I grew up with American Girl. I received Kirsten, the pioneer doll, for Christmas when I was 8 years old. She now sits on a special shelf in my house, surrounded by various pieces of her collection. My younger sister still has her World War II era doll, Molly. My grandma sewed clothes for our dolls, and we collected accessories over years of birthdays and Christmases. My friends and I used to sit on benches on the playground during recess to read the American Girl catalog to each other. We were among American Girl’s early fans, back when the company was owned by a teacher and only sold dolls with historical stories. A lot has changed since then and now I love and hate American Girl dolls.
In 1998, Mattel purchased American Girl. Since then, the company has retired many of its historical dolls (including mine and my sister’s dolls) and pushed modern and look-a-like dolls. With its sales of both American Girl dolls and Barbie dolls, Mattel has a corner on the doll market.
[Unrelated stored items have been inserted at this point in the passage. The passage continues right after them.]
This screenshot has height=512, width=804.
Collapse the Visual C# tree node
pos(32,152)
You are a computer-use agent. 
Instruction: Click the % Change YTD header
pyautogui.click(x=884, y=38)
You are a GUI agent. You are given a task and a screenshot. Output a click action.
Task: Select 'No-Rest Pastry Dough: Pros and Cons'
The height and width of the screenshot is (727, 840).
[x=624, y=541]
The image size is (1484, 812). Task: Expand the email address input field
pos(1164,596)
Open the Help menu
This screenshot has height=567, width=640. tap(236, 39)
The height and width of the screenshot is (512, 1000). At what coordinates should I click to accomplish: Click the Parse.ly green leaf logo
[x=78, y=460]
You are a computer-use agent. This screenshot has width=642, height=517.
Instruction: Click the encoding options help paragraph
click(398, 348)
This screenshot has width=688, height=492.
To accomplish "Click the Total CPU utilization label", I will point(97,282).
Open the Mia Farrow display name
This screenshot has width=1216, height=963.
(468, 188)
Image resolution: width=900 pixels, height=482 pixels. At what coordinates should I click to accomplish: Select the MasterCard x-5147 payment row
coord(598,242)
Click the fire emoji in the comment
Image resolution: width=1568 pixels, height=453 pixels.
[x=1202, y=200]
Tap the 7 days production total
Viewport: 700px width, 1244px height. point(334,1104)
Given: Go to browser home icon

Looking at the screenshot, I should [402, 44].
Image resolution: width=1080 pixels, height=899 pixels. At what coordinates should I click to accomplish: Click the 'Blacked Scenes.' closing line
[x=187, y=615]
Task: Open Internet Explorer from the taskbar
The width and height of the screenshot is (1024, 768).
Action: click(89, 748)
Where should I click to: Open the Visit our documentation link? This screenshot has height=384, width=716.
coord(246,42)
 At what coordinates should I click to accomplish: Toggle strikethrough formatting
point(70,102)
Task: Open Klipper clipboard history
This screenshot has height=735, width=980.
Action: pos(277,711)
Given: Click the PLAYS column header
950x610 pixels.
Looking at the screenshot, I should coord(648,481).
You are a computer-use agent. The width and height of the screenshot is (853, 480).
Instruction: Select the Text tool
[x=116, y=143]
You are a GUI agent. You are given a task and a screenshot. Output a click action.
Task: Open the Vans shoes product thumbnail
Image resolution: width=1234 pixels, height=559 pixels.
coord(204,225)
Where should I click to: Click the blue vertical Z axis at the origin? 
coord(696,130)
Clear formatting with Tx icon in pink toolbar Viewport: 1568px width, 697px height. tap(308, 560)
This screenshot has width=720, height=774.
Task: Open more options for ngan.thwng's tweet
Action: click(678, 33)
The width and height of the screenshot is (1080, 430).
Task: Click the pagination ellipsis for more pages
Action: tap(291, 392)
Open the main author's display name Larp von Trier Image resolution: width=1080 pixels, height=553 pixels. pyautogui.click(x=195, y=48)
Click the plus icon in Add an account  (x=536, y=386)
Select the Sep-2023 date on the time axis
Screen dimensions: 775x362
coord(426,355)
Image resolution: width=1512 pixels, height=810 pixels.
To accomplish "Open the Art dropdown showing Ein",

Despite high sales figures, American Girl has managed to disappoint many of its older fans with its gradual sidelining of its historical doll line. The historical dolls and the lessons they taught through books and hands-on toys were what made American Girl unique and somewhat justified the high price tags. The company took away dolls that taught about the “greatest generation,” the American Revolution, or pioneer life and began selling tiny spa play sets and doll hair salon chairs.
While American Girl still has a large line of historical characters, I understood my mom’s disappointment after she looked through a recent catalog. “They used to have page after page of accessories and clothes for each of the historical dolls,” she said. “Now they only have about two pages for each character.” The historical characters definitely have fewer accessories than they used to.
Also, at the rate American Girl is retiring historical dolls, anyone who purchases one these days has no assurance she will be able to buy accessories to add to that doll’s collection over the years; your doll could be put out to pasture at any time.
Dejected fans have taken some of these changes personally, and they look down on the modern dolls, which some people refer to as overpriced, oversized Barbies. To be fair, American Girl wouldn’t hawk this stuff if it didn’t sell. Other writers have pointed out that perhaps we get the “dolls we deserve.”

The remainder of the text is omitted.